255 S.W. 613 | Tex. Crim. App. | 1923
Lead Opinion
Appellant was convicted for unlawfully transporting intoxicating liquor and sentenced to one year in the penitentiary.
Only one witness was used in the case. Sheriff O.B. Hale testified that on August 12th he was watching a car said to belong to Wes Ashmore; that appellant and Ashmore were riding in the car on this particular day; that he had seen them on several different occasions riding in this same car; that on the day of the arrest he saw them driving through the square together several times and that finally they drove up in front of a store; that he saw them when they drove up to the store and saw them get out and go in; that he immediately walked to the car and when he reached it appellant was coming out of the store with a box in his arms which contained groceries; that witness then went to the car and looked under the back seat where he found two bottles of whisky and one empty bottle; that when he found the whisky he asked: "Whose whisky is this?" and appellant replied: "It is mine;" that he then took both appellant and Ashmore to jail; that he said nothing about arresting them until he had found the whisky and appellant had admitted it belonged to him, but that he did not intend to let them leave if he could help it.
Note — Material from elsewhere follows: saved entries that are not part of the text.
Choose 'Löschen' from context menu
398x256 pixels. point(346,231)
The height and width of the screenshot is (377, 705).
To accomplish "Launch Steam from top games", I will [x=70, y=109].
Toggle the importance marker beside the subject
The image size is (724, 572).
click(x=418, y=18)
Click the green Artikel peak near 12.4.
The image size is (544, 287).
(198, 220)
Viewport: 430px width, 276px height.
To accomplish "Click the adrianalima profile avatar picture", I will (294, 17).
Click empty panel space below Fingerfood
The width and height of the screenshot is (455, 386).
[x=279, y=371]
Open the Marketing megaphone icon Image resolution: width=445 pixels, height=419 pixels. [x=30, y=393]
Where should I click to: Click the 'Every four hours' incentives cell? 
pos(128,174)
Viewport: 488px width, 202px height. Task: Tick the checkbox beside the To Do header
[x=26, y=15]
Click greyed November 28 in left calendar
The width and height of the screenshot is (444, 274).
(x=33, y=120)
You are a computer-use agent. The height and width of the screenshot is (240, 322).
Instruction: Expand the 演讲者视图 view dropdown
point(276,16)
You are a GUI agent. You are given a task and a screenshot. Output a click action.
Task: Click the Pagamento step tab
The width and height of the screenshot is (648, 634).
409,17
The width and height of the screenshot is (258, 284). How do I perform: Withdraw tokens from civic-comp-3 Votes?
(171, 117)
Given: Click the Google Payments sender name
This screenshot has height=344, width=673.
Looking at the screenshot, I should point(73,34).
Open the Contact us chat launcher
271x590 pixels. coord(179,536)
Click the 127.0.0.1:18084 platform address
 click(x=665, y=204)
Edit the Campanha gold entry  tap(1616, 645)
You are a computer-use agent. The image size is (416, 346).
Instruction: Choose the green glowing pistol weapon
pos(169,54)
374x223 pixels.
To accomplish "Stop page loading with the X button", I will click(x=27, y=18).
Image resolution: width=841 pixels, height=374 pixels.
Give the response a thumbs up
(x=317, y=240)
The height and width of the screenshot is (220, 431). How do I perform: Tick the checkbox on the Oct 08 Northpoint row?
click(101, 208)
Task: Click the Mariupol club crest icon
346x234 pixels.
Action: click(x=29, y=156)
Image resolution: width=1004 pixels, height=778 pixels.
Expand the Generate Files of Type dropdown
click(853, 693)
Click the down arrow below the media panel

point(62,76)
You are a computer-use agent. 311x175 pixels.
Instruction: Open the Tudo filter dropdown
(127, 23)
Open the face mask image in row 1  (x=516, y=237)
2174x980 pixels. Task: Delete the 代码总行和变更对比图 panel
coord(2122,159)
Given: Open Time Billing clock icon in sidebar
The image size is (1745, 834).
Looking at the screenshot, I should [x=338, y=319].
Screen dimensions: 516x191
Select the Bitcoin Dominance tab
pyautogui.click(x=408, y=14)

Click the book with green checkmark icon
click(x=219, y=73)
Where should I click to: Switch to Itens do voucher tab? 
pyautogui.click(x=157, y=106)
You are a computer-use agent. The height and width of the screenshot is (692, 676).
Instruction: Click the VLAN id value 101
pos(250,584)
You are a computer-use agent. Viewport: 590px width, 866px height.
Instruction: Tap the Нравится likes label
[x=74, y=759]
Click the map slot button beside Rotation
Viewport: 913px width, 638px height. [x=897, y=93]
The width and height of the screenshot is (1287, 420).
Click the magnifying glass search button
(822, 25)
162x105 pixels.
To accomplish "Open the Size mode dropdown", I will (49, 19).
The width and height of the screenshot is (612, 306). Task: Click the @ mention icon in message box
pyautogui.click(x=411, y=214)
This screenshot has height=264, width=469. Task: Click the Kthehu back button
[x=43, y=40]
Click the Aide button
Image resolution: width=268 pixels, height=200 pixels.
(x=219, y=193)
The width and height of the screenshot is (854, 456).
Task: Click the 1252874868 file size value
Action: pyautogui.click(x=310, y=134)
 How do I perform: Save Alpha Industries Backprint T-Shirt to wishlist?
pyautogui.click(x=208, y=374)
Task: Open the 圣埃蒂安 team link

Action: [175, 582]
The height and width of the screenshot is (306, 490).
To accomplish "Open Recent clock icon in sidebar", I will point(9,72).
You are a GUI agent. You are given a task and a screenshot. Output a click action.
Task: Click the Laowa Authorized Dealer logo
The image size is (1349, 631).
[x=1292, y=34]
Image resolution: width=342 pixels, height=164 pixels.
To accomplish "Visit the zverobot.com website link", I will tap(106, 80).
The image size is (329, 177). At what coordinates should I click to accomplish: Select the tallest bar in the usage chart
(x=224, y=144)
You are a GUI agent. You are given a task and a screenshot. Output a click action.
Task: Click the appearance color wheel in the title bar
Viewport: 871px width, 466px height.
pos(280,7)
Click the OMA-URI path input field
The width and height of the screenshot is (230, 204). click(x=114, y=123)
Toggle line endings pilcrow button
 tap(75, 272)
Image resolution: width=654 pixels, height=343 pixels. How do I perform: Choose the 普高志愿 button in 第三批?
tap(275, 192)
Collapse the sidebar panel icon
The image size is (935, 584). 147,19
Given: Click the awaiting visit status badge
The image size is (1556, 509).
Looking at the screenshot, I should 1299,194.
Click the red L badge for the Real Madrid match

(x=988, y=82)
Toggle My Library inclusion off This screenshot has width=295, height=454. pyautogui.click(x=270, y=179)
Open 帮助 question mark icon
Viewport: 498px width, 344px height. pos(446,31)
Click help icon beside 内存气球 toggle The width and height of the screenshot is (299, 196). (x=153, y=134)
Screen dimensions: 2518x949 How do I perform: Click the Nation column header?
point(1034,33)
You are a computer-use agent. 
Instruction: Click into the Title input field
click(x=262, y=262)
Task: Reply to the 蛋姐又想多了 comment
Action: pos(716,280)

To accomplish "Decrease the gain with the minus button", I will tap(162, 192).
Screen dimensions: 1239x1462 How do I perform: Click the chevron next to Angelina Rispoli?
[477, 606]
No evidence was introduced on behalf of appellant whatever.
It is contended that the court erred in permitting the sheriff to testify that when he inquired whose whisky it was appellant replied "It is mine," on the ground that appellant was under arrest and this statement was therefore inadmissible. It may be seriously questioned whether the facts show that appellant was under arrest at the time the statement was made, but if so, the testimony was admissible as res gestae of the transaction. Bell v. State, 92 Tex.Crim. Rep., 243 S.W. Rep., 1095; Broz v. State, 93 Tex.Crim. Rep.;
Complaint is made that the court failed to give a requested charge that:
"In order to convict the defendant in this case the state must prove beyond a reasonable doubt that defendant actually transported intoxicating liquor."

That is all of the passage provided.